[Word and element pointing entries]
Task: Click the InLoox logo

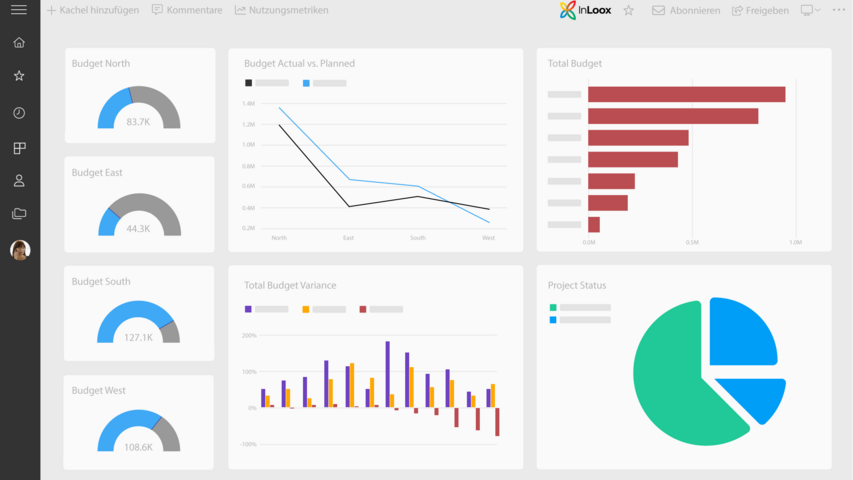Action: click(x=585, y=10)
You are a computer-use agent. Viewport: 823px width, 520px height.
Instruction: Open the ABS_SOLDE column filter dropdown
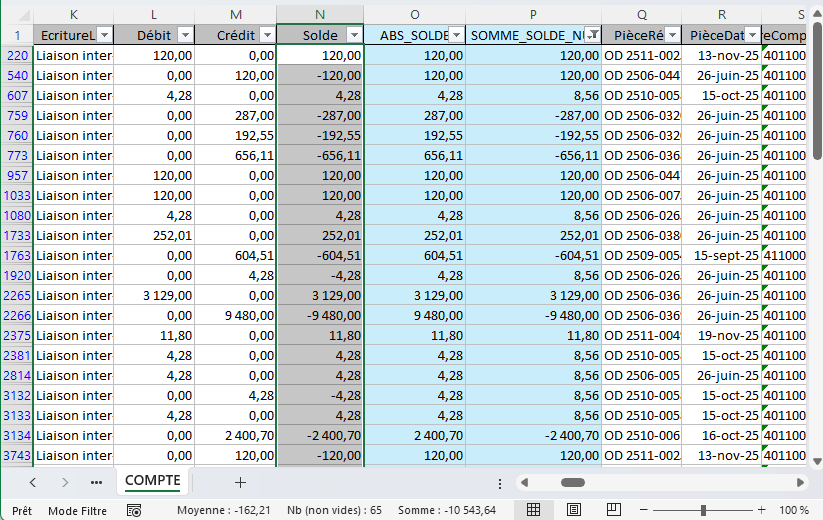(456, 35)
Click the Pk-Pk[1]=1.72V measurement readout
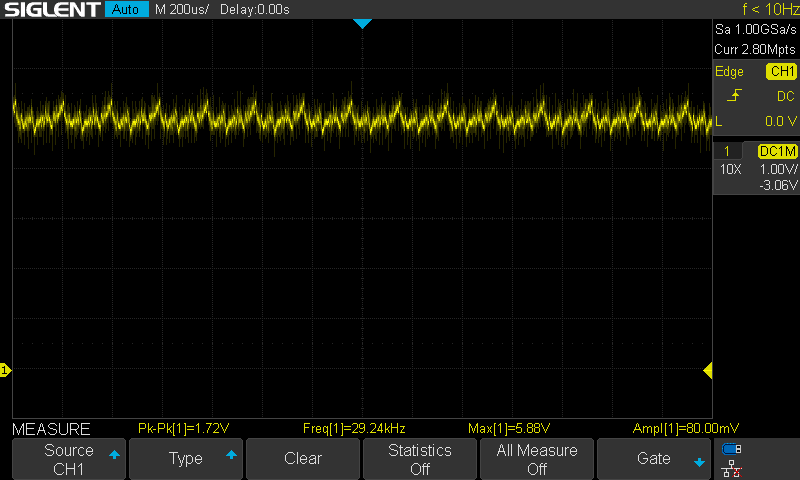The height and width of the screenshot is (480, 800). point(184,429)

■ Required task
Output every line of the entries above exactly as it appears, leaving out the pictures.

■ Reply to the exercise
Task: Click the InLoox logo

Action: click(x=585, y=10)
You are a computer-use agent. Viewport: 823px width, 520px height.
Instruction: Open the ABS_SOLDE column filter dropdown
(456, 35)
Click the Pk-Pk[1]=1.72V measurement readout
The height and width of the screenshot is (480, 800). point(184,429)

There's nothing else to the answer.